_Passage for review_
Exact Sciences Corporation (EXAS) Earnings Call Transcript & Summary

November 18, 2025

US Health Care Biotechnology Company Conference Presentations 25 min

Earnings Call Speaker Segments

Tycho Peterson

Analysts
#1

Okay. I think we're good to go here. I'm Tycho Peterson from the Jefferies Life Science team. It's my pleasure to introduce our next company, Exact Sciences. We've got Kevin and Aaron with us today.

Tycho Peterson

Analysts
#2

Kevin, maybe kick it off, we'll start with the base business and the strength you're seeing in screening. Obviously, a number of pieces here between care gap, rescreens. Just talk about kind of the durability, the momentum you're seeing, sustainability of some of the trends we've seen this year.

Kevin Conroy

Executives
#3

Yes, it's been exciting. A year ago, we were in a totally different place, weren't we, Tycho. It was -- what we have seen over the course of the last 12 months is tremendous commercial execution in a durable way that is deepening our connectivity with large health systems, with health care providers and with consumers. So we're kind of firing on all cylinders, incredibly proud of the team. What's driving that. You're looking at revenue -- this recurring revenue, this recurring testing model of making sure that people get screened, they stay screened. That is -- that will continue to build over time, care gap testing. And if you take a step back, what you're seeing is this incredible brand of Cologuard and Cologuard Plus, the new and improved version of Cologuard is addressing the needs of 50 million people in the U.S. who are not up to date with screening. And over time, we'll be able to extend that. The Precision Oncology business is also growing at a nice clip, 12% in the last quarter. So on all cylinders, team Exact is firing and that bodes well for the future as we launch this suite of new tests.

Tycho Peterson

Analysts
#4

And maybe touch on the sales channel. If we go back a year ago, you're obviously dealing with some changes there. Talk a little bit about the influx of new commercial hires, how quickly they've come up to productivity and how you think about contributions from that next year.

_Work order 1_
In the Exact Sciences transcript, what growth rate does Kevin Conroy give for the Precision Oncology business in the last quarter?
_Work order 2_
Say whether each statement agrees with the Exact Sciences transcript, quoting the words that decide it: (a) Tycho Peterson is with the Jefferies Life Science team. (b) Cologuard Plus is presented as an older version that Cologuard replaced. (c) Conroy says 50 million people in the U.S. are not up to date with screening.
_Work order 3_
In the Exact Sciences transcript, what reason does Kevin Conroy give for saying the company is "firing on all cylinders"?
Rely only on the Exact Sciences transcript.

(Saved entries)
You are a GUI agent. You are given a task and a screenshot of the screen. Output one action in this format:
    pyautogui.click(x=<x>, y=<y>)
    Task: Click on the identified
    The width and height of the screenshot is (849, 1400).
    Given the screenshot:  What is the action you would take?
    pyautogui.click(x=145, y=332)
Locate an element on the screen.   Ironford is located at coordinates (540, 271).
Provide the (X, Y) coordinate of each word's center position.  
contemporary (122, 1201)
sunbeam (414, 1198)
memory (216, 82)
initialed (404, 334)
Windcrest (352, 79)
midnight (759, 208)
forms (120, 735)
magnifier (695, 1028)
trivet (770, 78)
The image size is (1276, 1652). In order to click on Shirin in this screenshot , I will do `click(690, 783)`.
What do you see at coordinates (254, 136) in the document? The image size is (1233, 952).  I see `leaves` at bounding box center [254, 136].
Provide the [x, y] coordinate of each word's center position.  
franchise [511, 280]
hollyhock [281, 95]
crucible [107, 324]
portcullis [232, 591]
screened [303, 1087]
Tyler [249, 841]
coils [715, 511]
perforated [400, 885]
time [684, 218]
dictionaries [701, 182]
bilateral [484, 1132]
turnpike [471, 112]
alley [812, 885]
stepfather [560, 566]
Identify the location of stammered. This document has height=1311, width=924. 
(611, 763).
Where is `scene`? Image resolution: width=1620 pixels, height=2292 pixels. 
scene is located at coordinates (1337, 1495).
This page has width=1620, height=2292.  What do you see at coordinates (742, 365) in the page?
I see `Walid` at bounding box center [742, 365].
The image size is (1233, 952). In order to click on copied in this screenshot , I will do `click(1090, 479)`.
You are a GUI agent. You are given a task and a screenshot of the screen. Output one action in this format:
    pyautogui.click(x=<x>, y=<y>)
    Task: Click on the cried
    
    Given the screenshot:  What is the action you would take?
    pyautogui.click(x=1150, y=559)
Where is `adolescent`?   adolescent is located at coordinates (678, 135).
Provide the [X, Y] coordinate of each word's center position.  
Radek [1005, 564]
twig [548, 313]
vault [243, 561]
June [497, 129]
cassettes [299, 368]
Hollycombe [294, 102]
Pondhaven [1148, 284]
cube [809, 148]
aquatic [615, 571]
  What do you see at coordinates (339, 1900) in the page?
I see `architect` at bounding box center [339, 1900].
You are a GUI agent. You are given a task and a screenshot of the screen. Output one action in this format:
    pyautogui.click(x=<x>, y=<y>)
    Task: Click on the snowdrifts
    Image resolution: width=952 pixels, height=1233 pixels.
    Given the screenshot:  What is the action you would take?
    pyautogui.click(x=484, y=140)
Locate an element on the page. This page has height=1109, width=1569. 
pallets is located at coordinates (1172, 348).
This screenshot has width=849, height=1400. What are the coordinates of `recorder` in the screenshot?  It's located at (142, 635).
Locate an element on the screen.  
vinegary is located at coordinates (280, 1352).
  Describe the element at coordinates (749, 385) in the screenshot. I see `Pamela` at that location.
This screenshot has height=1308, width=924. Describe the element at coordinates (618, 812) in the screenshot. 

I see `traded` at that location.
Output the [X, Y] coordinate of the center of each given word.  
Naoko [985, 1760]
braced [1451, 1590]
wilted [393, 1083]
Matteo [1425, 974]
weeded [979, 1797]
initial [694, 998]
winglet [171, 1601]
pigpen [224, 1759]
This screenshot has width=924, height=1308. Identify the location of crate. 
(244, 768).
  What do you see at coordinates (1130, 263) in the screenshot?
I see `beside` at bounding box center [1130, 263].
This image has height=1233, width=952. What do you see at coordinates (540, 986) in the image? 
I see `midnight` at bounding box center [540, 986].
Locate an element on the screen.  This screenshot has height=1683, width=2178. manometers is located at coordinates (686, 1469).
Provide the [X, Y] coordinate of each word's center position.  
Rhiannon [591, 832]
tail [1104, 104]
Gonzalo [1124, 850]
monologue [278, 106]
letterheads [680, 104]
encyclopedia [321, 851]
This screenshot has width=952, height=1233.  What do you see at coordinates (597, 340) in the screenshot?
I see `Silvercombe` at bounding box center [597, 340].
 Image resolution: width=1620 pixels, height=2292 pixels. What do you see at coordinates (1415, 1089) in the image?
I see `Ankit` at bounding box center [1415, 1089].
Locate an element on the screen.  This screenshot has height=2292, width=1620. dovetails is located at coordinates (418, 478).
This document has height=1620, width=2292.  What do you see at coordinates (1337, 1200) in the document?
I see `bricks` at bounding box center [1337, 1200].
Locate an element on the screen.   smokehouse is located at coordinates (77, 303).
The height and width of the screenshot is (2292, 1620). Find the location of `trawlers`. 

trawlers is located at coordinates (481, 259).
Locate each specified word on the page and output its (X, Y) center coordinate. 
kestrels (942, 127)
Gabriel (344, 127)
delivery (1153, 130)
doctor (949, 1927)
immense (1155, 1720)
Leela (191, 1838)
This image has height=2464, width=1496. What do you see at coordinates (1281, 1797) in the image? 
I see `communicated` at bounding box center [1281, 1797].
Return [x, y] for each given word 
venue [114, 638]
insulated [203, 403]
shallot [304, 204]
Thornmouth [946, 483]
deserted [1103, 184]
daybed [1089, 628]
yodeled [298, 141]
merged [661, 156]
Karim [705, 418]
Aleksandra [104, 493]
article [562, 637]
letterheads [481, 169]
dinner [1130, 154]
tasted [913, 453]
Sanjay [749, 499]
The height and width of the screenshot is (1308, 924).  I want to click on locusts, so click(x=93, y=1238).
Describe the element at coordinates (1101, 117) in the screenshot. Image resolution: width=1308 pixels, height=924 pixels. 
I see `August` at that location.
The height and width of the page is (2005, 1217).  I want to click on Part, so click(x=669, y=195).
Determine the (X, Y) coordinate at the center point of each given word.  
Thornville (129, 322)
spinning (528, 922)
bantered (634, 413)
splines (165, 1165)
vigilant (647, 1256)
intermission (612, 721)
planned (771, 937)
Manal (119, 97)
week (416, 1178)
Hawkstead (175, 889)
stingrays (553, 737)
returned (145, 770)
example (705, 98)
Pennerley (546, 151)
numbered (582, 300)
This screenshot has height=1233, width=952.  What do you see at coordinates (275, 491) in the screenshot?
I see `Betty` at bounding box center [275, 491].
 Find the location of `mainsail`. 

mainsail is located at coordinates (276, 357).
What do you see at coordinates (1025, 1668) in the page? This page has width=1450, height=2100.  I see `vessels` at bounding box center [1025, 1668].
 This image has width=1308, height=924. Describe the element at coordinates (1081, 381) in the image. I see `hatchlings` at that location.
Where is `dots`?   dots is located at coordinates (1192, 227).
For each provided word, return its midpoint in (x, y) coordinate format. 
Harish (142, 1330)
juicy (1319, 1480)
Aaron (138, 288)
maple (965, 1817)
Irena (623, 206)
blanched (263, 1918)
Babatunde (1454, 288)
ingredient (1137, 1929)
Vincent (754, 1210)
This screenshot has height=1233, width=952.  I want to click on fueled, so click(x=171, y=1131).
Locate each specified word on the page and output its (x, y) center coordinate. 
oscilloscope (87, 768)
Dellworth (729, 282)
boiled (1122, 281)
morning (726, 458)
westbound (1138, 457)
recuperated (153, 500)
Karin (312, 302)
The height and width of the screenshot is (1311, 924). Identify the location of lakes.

_Written response 1_
12% in the last quarter.

_Written response 2_
(a) Yes: "I'm Tycho Peterson from the Jefferies Life Science team."
(b) No: "Cologuard Plus, the new and improved version of Cologuard."
(c) Yes: "the needs of 50 million people in the U.S. who are not up to date with screening."

_Written response 3_
He points to the past 12 months of tremendous commercial execution. He says this execution has deepened the company's connectivity with large health systems, health care providers and consumers in a durable way.